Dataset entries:

◇ ◇ ◇ ◇

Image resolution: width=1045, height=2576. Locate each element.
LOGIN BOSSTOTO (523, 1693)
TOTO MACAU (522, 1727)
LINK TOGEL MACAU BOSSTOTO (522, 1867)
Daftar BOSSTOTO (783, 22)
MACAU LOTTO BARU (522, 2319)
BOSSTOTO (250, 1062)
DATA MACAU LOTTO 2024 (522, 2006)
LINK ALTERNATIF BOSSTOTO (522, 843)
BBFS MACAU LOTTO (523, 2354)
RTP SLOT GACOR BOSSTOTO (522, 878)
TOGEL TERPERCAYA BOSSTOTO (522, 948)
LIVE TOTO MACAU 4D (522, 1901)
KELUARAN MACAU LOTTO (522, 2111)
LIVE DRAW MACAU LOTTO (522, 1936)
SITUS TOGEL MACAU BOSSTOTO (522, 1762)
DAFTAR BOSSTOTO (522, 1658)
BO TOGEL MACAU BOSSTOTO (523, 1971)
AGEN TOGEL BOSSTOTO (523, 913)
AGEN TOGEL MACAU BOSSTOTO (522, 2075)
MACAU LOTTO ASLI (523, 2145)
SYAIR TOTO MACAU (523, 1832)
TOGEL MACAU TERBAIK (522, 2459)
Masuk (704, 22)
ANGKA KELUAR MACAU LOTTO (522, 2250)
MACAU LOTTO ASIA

◇ ◇ ◇ ◇

Work instructions: Pull out every line above that holds the word "AGEN".

Answer area:
AGEN TOGEL BOSSTOTO (523, 913)
AGEN TOGEL MACAU BOSSTOTO (522, 2075)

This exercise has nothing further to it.